**What the task requires**
Could you transcribe the entries below exactly, without any of the pictures?

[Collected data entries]
+===+

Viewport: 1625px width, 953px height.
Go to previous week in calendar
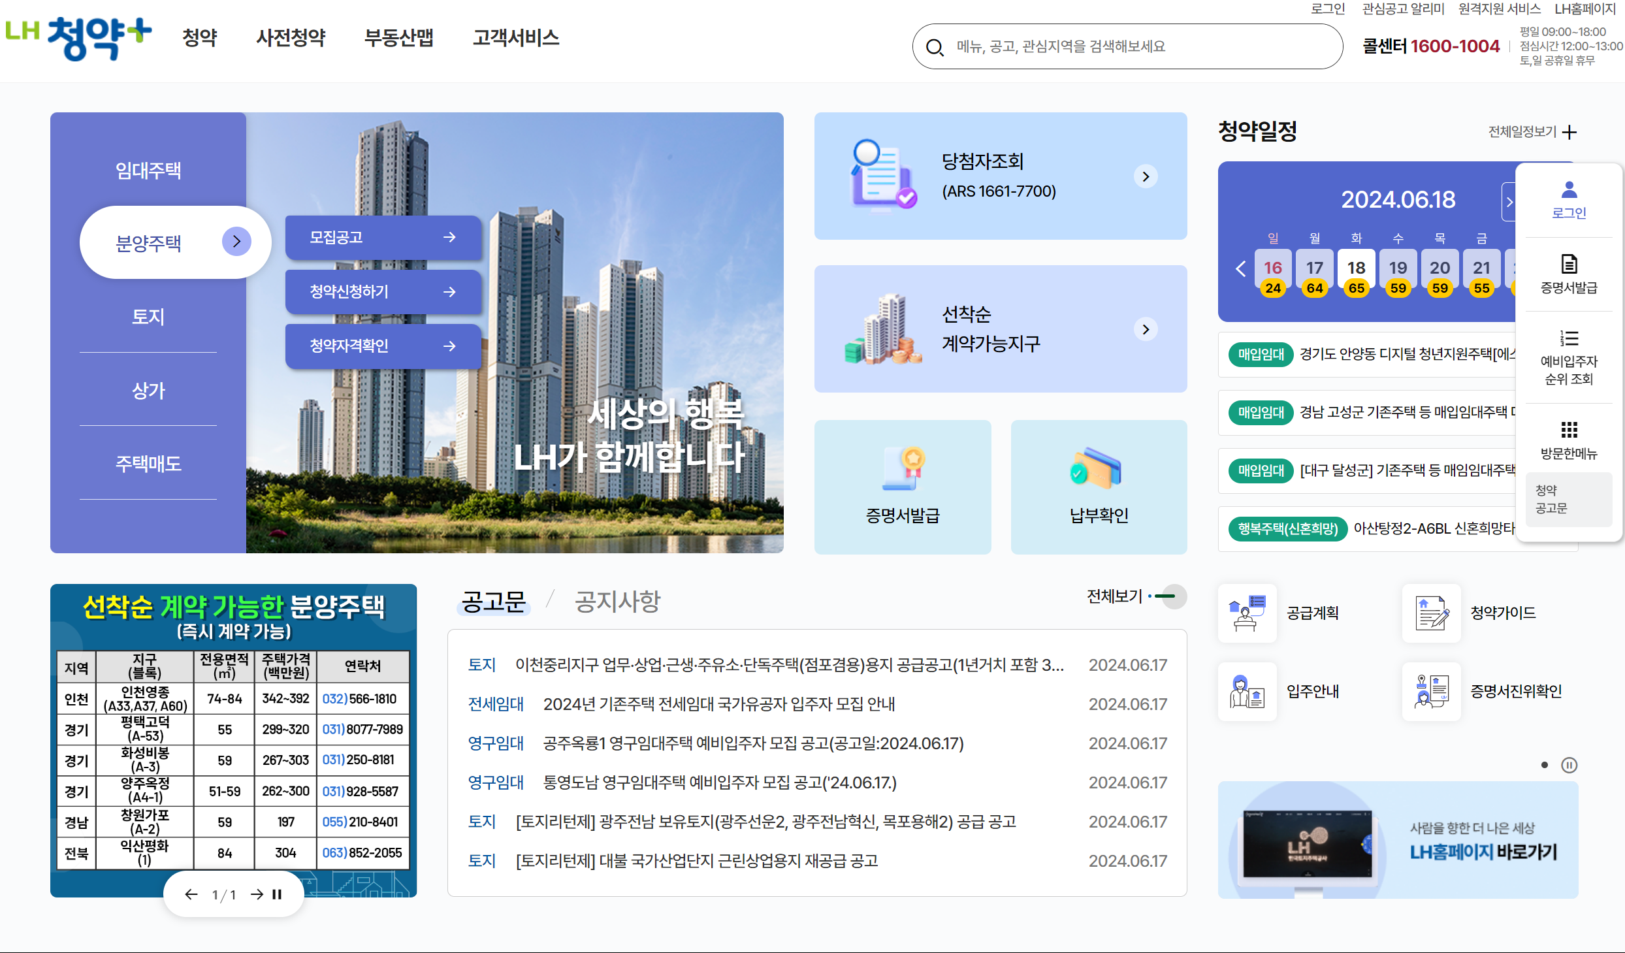(x=1240, y=268)
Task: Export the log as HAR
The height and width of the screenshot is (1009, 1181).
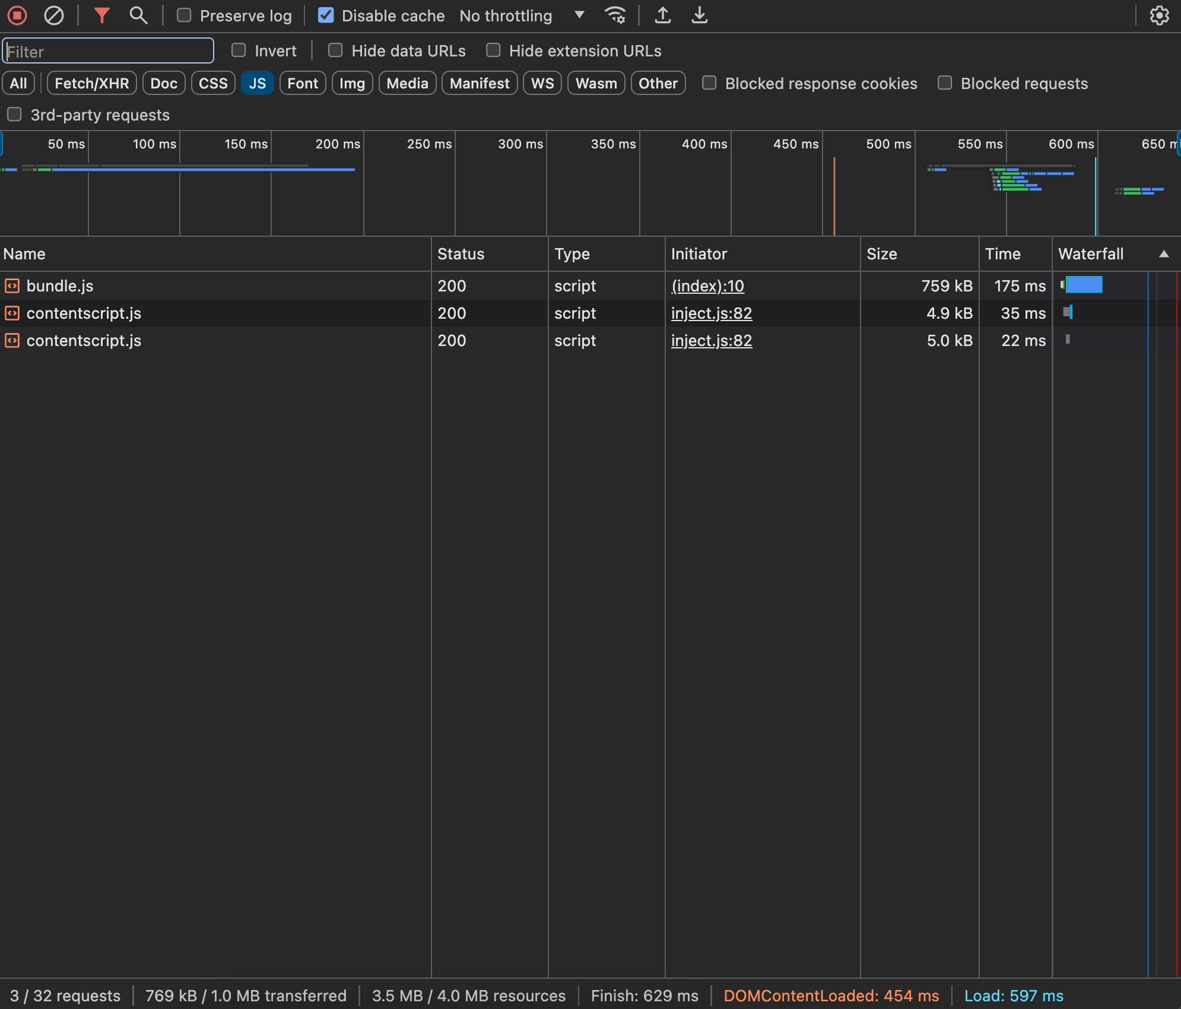Action: (700, 15)
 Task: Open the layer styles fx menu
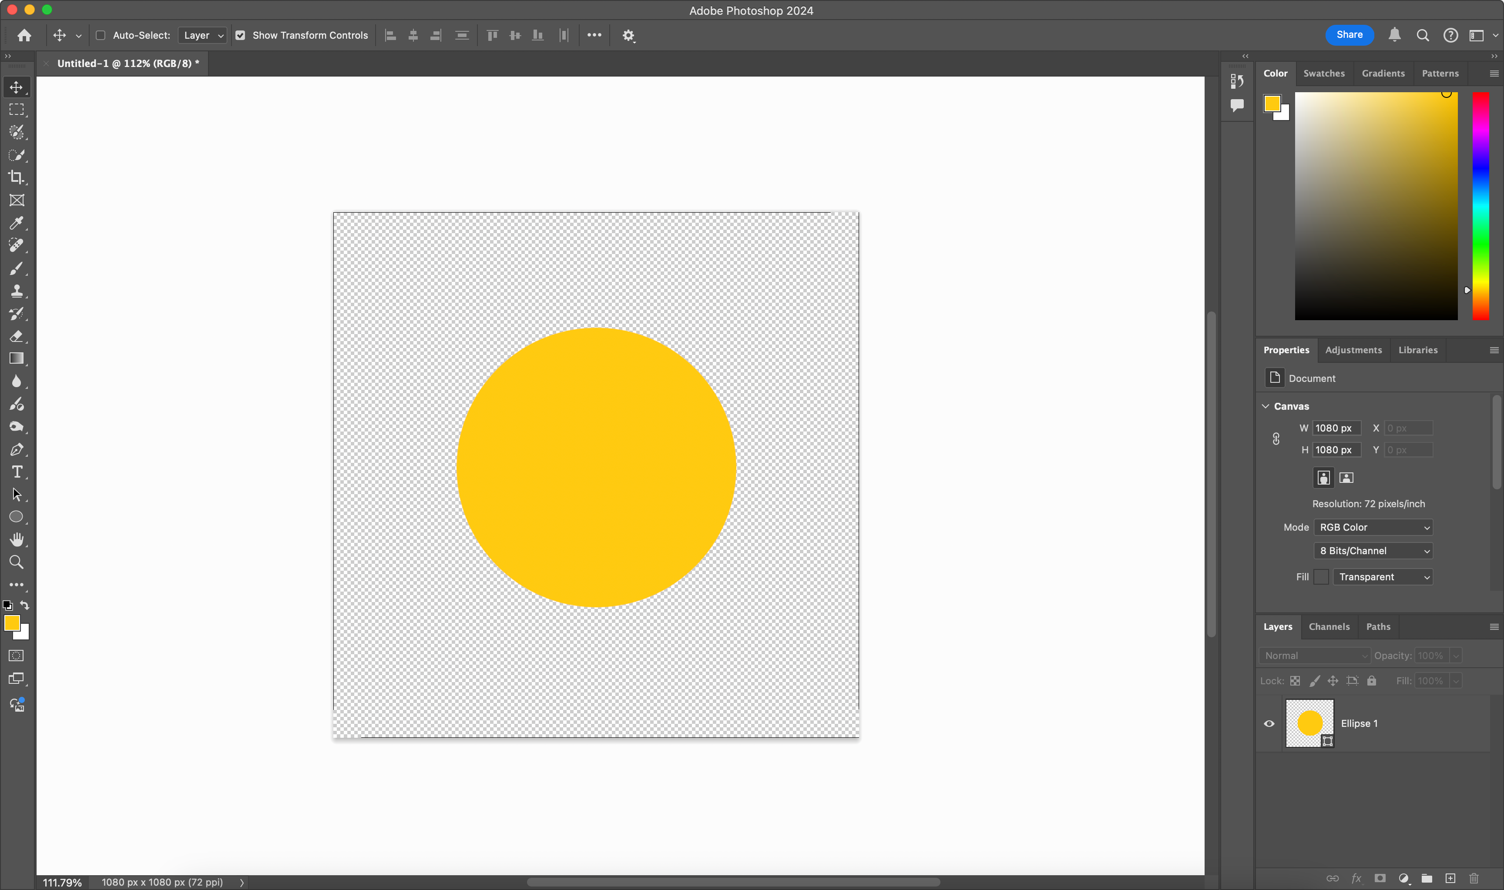pos(1356,877)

+===+

**Written solution**
Viewport: 1625px width, 953px height.
Go to previous week in calendar
(x=1240, y=268)
Task: Export the log as HAR
The height and width of the screenshot is (1009, 1181).
Action: (700, 15)
 Task: Open the layer styles fx menu
pos(1356,877)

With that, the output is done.